PROBLEM DESCRIPTION: Print the listing in full, keeping every line exactly as it is.

(Beginning of MATERIAL SHOWN)

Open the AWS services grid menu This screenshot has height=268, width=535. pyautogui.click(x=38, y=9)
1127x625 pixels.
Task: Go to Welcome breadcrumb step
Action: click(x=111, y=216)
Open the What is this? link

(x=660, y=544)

(End of MATERIAL SHOWN)

TASK RESULT:
Open the AWS services grid menu This screenshot has height=268, width=535. pyautogui.click(x=38, y=9)
1127x625 pixels.
Task: Go to Welcome breadcrumb step
Action: click(x=111, y=216)
Open the What is this? link

(x=660, y=544)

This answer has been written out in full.